A line qualifies if it holds the string "computer". Copy every qualifying line from the records.

(Stored data)
+ + + + +

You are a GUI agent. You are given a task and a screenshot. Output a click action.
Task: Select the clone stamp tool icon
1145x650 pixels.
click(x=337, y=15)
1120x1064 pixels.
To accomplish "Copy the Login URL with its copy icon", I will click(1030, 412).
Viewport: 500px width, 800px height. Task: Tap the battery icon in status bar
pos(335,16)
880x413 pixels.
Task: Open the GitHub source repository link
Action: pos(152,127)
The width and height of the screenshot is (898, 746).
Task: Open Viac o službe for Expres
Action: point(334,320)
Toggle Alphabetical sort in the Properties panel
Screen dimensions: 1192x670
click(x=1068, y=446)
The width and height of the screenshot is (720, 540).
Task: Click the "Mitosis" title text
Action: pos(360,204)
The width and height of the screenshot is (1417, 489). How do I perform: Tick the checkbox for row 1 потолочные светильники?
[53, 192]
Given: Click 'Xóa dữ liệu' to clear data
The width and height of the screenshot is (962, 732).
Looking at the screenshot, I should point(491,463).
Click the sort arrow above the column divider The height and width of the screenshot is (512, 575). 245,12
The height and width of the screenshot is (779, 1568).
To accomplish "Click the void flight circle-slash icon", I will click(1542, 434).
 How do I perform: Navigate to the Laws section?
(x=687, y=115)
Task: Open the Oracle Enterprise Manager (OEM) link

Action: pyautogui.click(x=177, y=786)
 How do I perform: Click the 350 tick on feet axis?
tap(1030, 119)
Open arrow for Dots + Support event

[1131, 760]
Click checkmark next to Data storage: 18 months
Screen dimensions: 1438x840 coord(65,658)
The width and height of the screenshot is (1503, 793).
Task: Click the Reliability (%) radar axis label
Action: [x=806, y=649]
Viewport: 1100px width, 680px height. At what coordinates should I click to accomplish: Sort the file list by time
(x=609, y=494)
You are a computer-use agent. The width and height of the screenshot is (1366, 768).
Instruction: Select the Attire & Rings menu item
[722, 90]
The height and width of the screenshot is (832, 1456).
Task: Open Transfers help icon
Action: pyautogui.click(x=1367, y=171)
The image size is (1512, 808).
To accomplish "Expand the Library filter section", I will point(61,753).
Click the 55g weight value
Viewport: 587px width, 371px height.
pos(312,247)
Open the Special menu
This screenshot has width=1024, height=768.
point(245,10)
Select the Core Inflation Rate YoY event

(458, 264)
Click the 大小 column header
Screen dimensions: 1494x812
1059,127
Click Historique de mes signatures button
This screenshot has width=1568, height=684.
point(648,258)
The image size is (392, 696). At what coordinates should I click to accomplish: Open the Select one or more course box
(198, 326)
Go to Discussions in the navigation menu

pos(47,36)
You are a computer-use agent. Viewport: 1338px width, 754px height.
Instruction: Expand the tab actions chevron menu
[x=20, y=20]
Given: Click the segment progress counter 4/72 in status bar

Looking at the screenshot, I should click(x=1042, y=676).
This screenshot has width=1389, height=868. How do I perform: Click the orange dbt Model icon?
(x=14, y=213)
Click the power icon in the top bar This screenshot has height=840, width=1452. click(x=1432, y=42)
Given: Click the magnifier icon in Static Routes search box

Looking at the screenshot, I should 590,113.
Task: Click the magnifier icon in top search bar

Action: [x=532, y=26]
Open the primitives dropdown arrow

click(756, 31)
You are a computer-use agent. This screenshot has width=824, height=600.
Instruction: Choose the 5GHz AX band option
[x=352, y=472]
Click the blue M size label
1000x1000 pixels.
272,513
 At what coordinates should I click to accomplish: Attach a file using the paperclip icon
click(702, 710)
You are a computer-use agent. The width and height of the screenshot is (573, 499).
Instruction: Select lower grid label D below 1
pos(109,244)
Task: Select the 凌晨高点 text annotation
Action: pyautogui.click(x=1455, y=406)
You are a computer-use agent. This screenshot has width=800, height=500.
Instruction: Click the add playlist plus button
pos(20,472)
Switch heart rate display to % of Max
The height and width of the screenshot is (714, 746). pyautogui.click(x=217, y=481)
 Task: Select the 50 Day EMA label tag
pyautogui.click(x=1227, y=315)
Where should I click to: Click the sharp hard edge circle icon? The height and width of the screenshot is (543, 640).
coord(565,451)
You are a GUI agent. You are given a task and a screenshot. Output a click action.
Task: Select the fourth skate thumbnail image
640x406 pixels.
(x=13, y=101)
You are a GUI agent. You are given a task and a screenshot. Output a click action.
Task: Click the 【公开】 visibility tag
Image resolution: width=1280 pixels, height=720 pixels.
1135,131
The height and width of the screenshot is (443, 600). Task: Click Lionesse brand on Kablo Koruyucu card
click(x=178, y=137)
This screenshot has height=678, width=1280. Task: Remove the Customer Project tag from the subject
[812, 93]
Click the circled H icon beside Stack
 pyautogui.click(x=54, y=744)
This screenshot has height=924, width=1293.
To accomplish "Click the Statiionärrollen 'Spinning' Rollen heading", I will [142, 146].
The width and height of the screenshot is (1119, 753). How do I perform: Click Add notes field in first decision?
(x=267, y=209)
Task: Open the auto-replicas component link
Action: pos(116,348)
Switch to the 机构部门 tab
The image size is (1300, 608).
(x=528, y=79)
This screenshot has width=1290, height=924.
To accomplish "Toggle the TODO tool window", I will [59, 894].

+ + + + +

FINISHED TASK.
You are a computer-use agent. The width and height of the screenshot is (1366, 768).
You are a computer-use agent. Viewport: 1338px width, 754px height.
You are a computer-use agent. This screenshot has width=824, height=600.
You are a computer-use agent. The width and height of the screenshot is (573, 499).
You are a computer-use agent. This screenshot has width=800, height=500.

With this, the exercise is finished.